Subtype-specific inhibition of mAChRs elicits subsets of atropine-evoked effects. Confocal views of representative synapses in the LAL muscles treated twice daily for 7 days with methoctramine or 4-DAMP. (A), Methoctramine, an M2/M4 receptor-preferring antagonist, induces terminal sprouting, tSC activation and partial terminal loss. Note terminal sprouts (arrowheads; green) associated with leading tSC processes (arrowheads; blue). At some NMJs with sprouting (bottom panel), axon terminals are partially retracted as evidenced by clusters of nAChRs (arrow; red) unoccupied by terminal branches (arrow; green). (B), 4-DAMP, which blocks the odd-numbered mAChRs and M4 receptors with high affinity, induces dramatic ‘dying-back’ of nerve terminal accompanied by abnormally quiescent tSCs. Retracting axons are present at the vacant endplates (arrowheads; green), or along the preterminal Schwann cells (arrows; green). Note that tSCs are abnormally quiescent as evidenced by bright S100 labeling without process extension (blue arrows). Postsynaptically, muscle fibers are normal and there is no loss of nAChRs or fiber atrophy. Schwann cells are presented in B/W (single images) as well as in blue (merged images) to illustrate better fine processes formed by tSCs, a hallmark of activated tSCs. Scale bar, 10 μm.

Unlike paralysis-induced sprouting, sprouting in M2-/- NMJs is accompanied by parental terminal loss. Confocal views of a representative junction from a M2-/- LAL muscle (upper panel) and a junction from an LAL muscle paralyzed for 7 days by botulinum toxin. Original synaptic contacts are identified by the presence of preterminal axons (arrowheads), terminal sprouts (arrows) and compact oval shaped, postsynaptic clusters of nAChRs (asterisks in nAChR panels). Note that M2-/- NMJs display a cluster of nAChRs completely unoccupied by axons at original synaptic contacts (asterisks, upper panel). In contrast, nerve terminals in paralyzed muscles sprout while maintaining parental terminal branches (asterisks, bottom panel). Scale bar, 10 μm.

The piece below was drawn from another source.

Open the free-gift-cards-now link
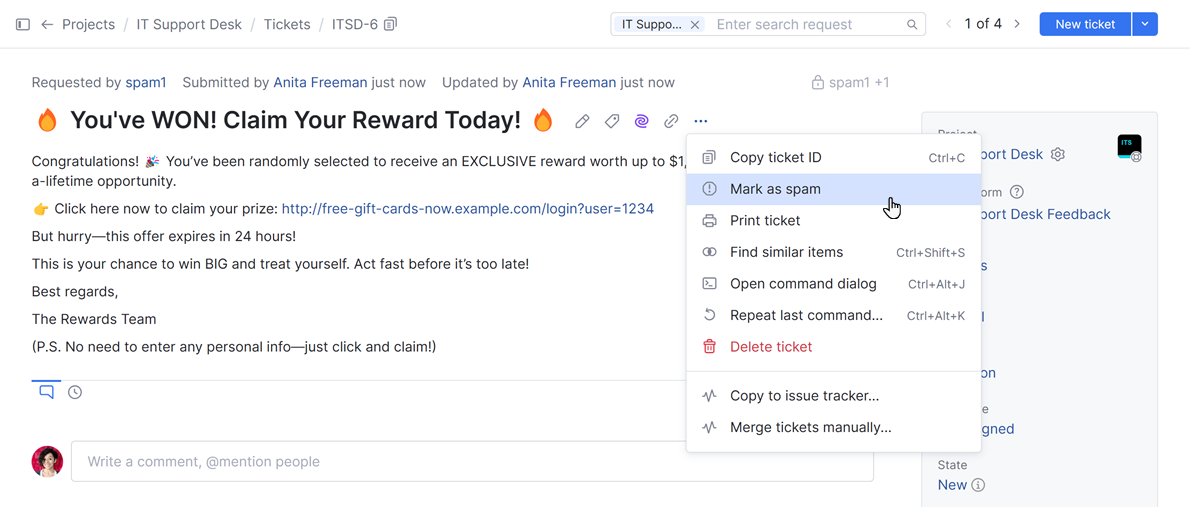Screen dimensions: 1199x507 point(467,209)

Nerve terminal shifting and fragmentation in M2/4 -/- dKO NMJs. Confocal views of LAL muscles of 3 week-old- (A, B) and 3 month-old- (C, D) M2/4 -/- dKO mice. Muscles were labeled as described in Figure 1. (A), Portions of endplates are commonly unoccupied by terminal arbors (e.g., NMJs marked by arrows, asterisk area in A). (B), Some terminal arbors appear to have shifted, leaving previous endplates completely abandoned (e.g., junction #1 and #2 in B). The synaptic morphology of abandoned endplates closely resembles that of ‘shifted’ terminal arbors. (C), An example of 3 month-old M2/4 -/- NMJs exhibiting extensively fragmented clusters of postsynaptic nAChRs. (D), Relative distribution of NMJs displaying particular numbers of nAChR patches in M2/4 +/+ and M2/4 -/- dKO mice. Scale bar, 20 μm in A and B, 10 μm in C.

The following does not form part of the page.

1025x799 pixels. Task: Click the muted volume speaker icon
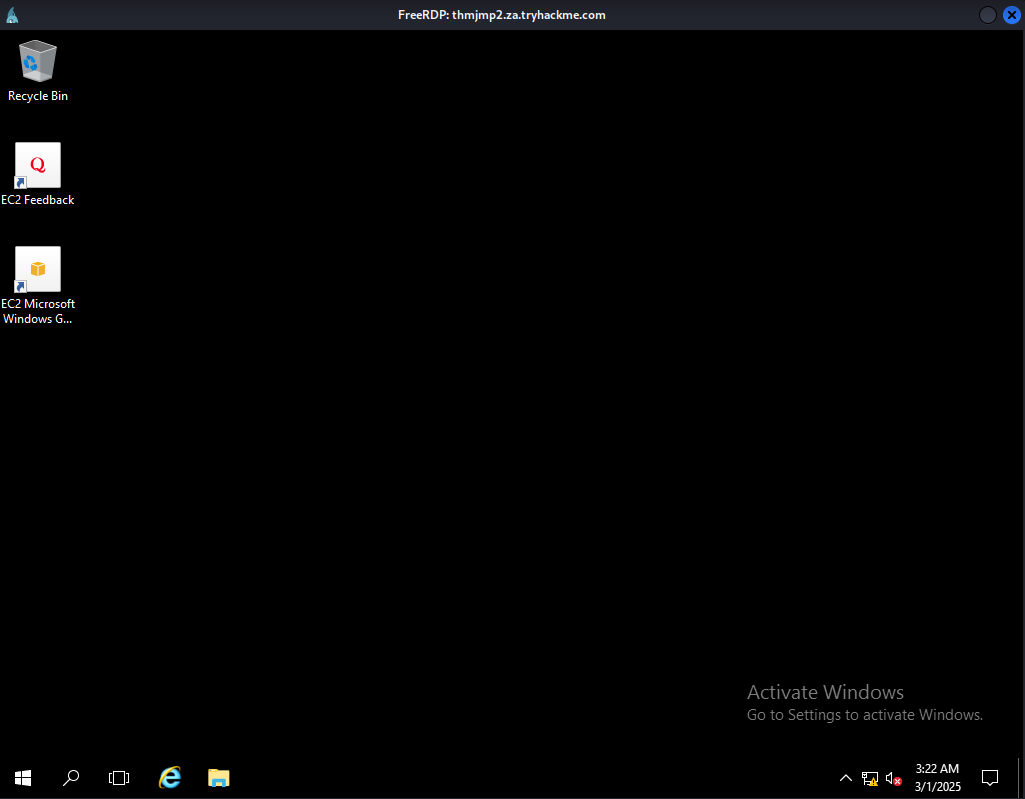(894, 778)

Paralysis initiates normal sprouting in mAChR KO mice. LAL muscles of wildtype (+/+), M1/3-/-, M2/4-/-, and M5-/- mice were paralyzed for 7 days and labeled as described in Figure 1. (A), representative junctions of +/+, M2/4 -/- and M5-/- NMJs exhibiting sprouting. Paralysis induced normal sprouting in M1/3-/- (data not shown) and M2/4-/- NMJs. In M5-/- NMJs, terminal sprouts form numerous secondary and tertiary branches, elongating far more extensively than those observed at +/+ or M1/3-/- or M2/4-/- NMJs. (B-E), Quantitative and comparative analysis of the sprouting in terms of the percentage of the junctions displaying sprouts (B), the number of primary branches at NMJs with sprouts (C), relative distribution of NMJs with different lengths of sprouts (D), and the average length of sprouts (E). Terminal sprouts become exceptionally lengthy in M5-/- NMJs due to ‘elongation’ of secondary and tertiary branches. The initiation of paralysis-induced sprouting, however, was normal in M1/3 -/-, M2/4-/-, and M5-/- NMJs. n= 3 or more LAL muscles, >100 NMJs per muscle were analyzed. **p < 0.0001, Scale bar, 30 μm.